Ilusi tentang kesuksesan di masyarakat negara maju di beri bahan bakar hutang, yang membuat mereka membeli apa saja dengan kartu kredit. Mereka yakin bahwa apapun yang dibuat negara maju mempunyai nilai tambah yang besar. Nyatanya mereka terus mengembangkan teknologi digital dan komputer dua kali lipat setiap 2 tahun, dihitung dari jumlah transistor yang dipakai pada sebuah CPU. Kondisi ini sedemikian konsisten seperti yang diramalkan seorang direktur dan co-founder Intel bernama Gordon Moore, yang pada tahun 1965 menyebutnya sebagai "Hukum Moore" dan masih berlaku hingga sekarang. Yang terjadi, justru negara-negara berkembang yang memanfaatkan teknologi ini untuk memajukan industrinya dan membuat barang yang lebih murah dengan keuntungan yang lebih kecil. Dari negara produsen, Amerika dan banyak negara Eropa berbalik menjadi negara pembeli, sementara mereka mengenakan harga yang tinggi untuk segala jasa dan hasil produksi mereka.
Krisis yang terjadi sekarang adalah pecahnya gelembung ilusi ini. Ternyata, hutang rakyat Amerika begitu besar. Ternyata, harga tanah dan rumah tidak dapat terus menerus meningkat. Ternyata, nilai dari jasa dan hasil produksi negara maju tidaklah setinggi harga yang mereka kenakan. Tetapi masalahnya, ilusi ini sudah diterima oleh seluruh dunia sebagai aksioma yang tidak dipertanyakan lagi. Orang di Indonesia masih ada yang berpikir bahwa semua yang dibuat di Amerika itu bagus dan layak berharga mahal -- padahal nyatanya tidak demikian dan harganya kemahalan. Ironisnya, hal seperti ini sudah terjadi waktu gelembung dot.com meletus -- ternyata nilai dari teknologi internet tidaklah setinggi yang diharapkan.

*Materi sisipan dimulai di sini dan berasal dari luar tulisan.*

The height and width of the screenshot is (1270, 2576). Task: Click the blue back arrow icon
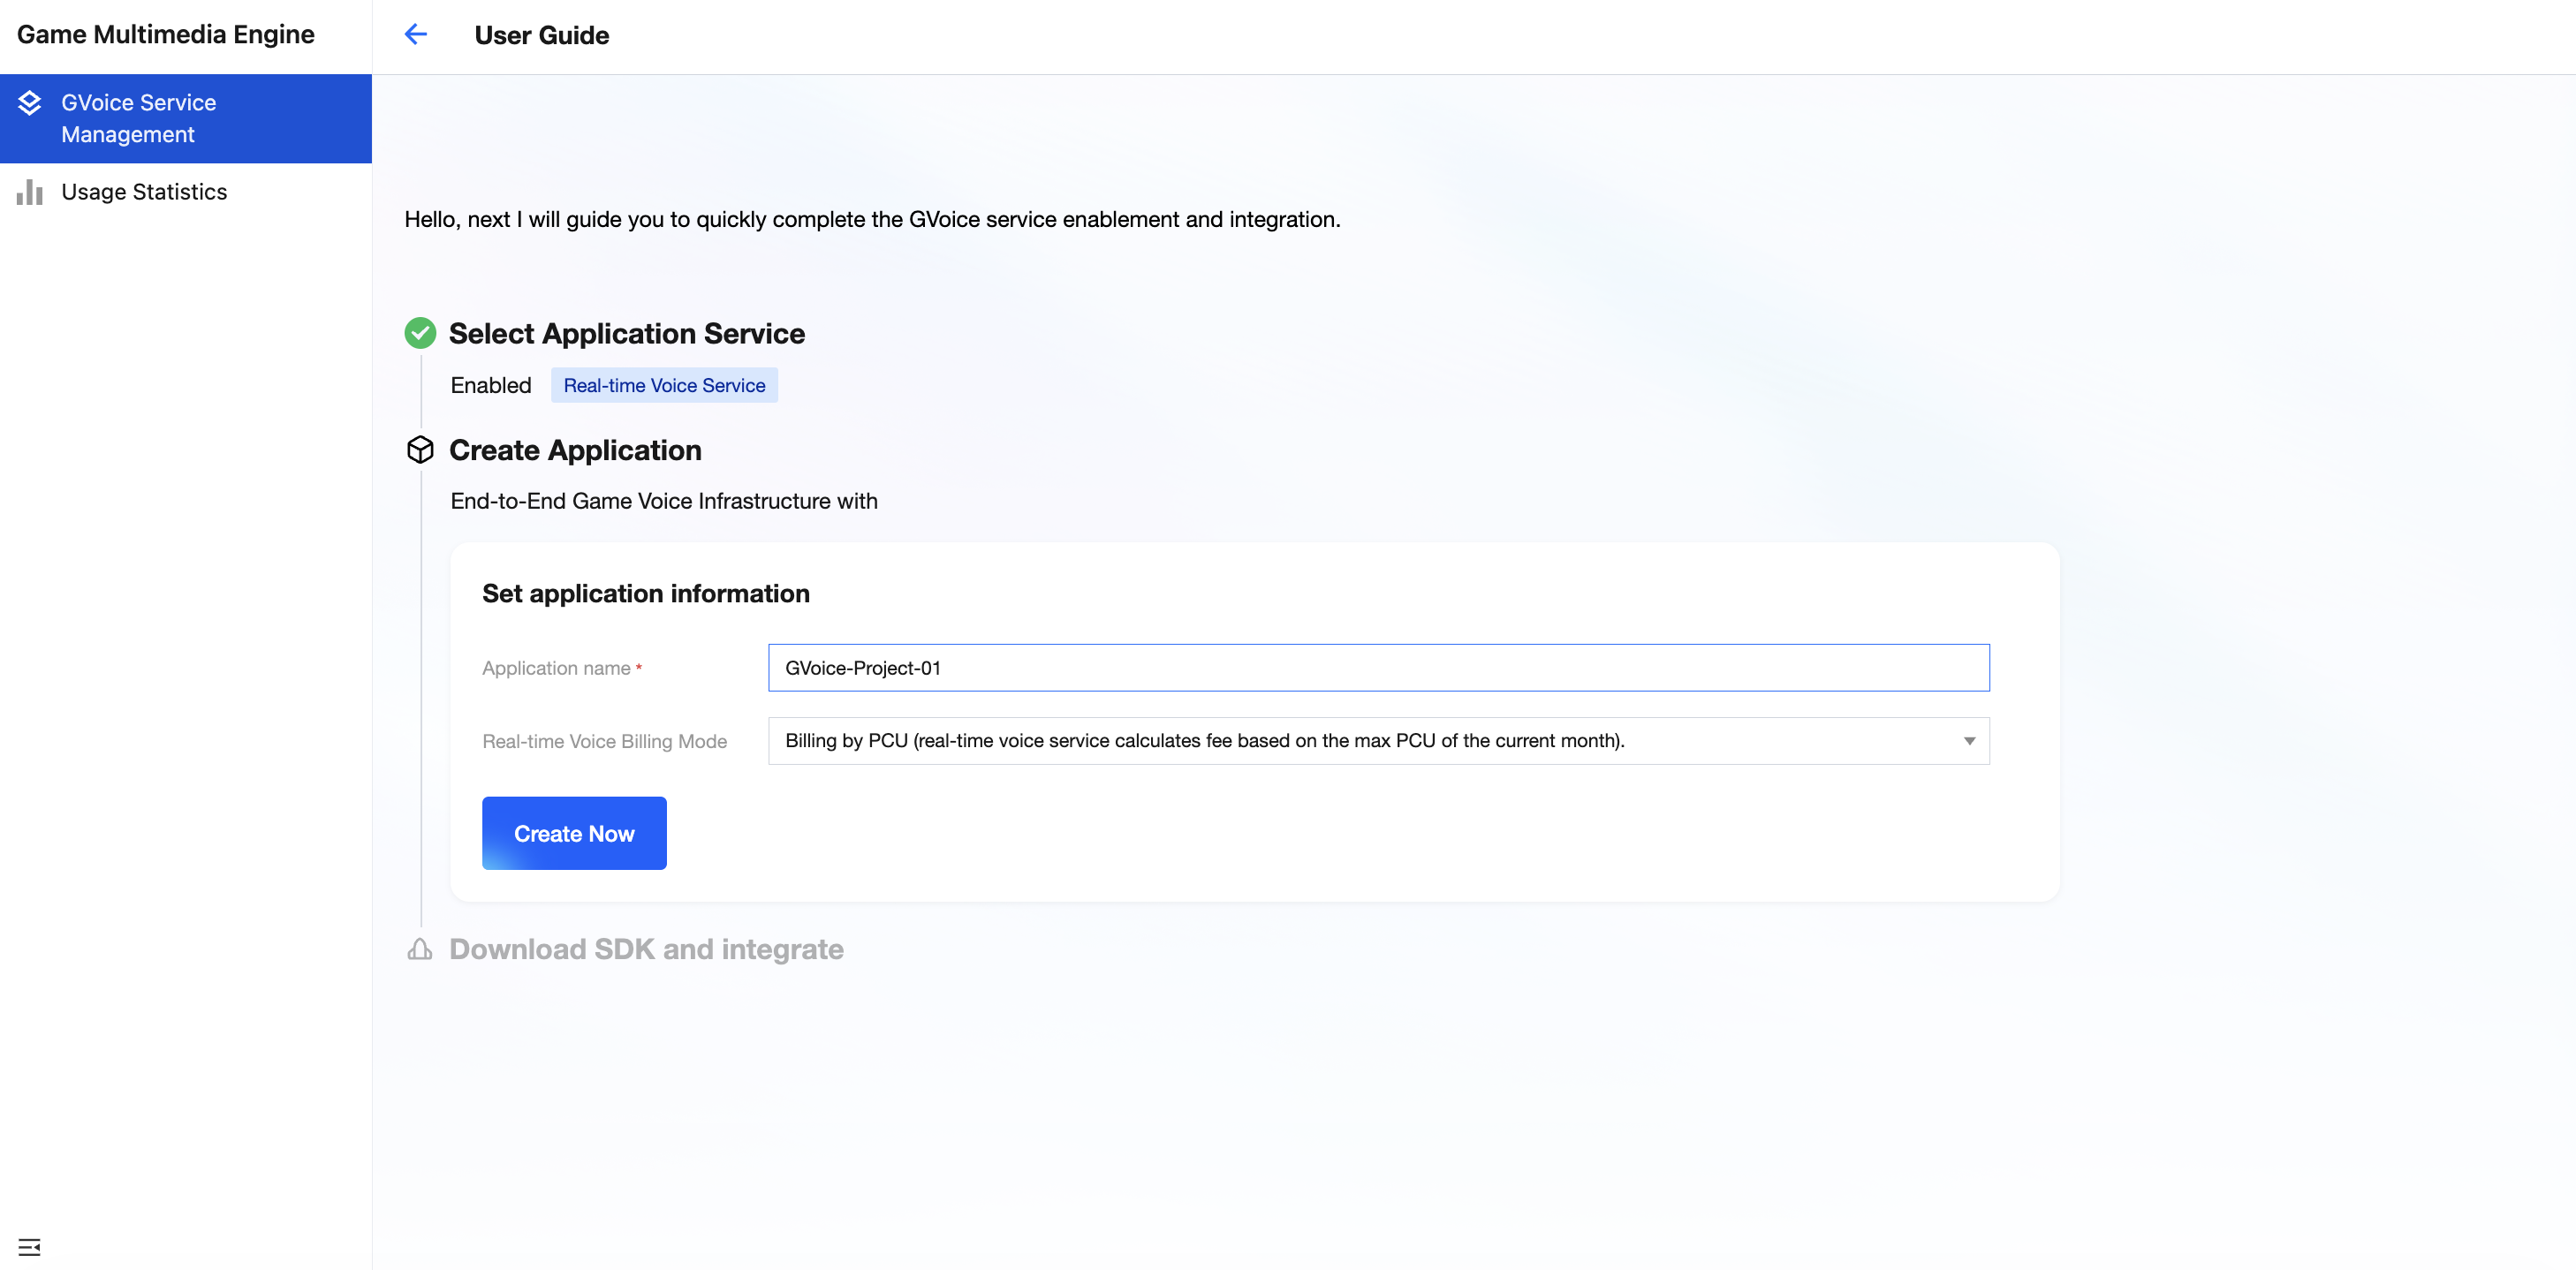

Banyak orang di negara maju nyatanya masih terperangkap dalam ilusi kesuksesan.
Pada kita sekarang ada hal-hal yang lebih nyata. Kita memiliki komoditas, yang walaupun harganya sekarang turun tetapi dalam realita masih tetap dibutuhkan oleh manusia yang hidup. Kita memiliki pasar, jumlah penduduk yang bertumbuh. Dan pada kita ada kesanggupan yang sama untuk menangani teknologi digital, karena orang Indonesia juga sanggup berlogika seperti orang lain di seluruh dunia. Ada kesempatan untuk mendapatkan fasilitas yang serupa, atau justru berkontribusi dalam teknologi informasi. Sementara ilusi dapat hilang, hal-hal fundamental tetap bertahan.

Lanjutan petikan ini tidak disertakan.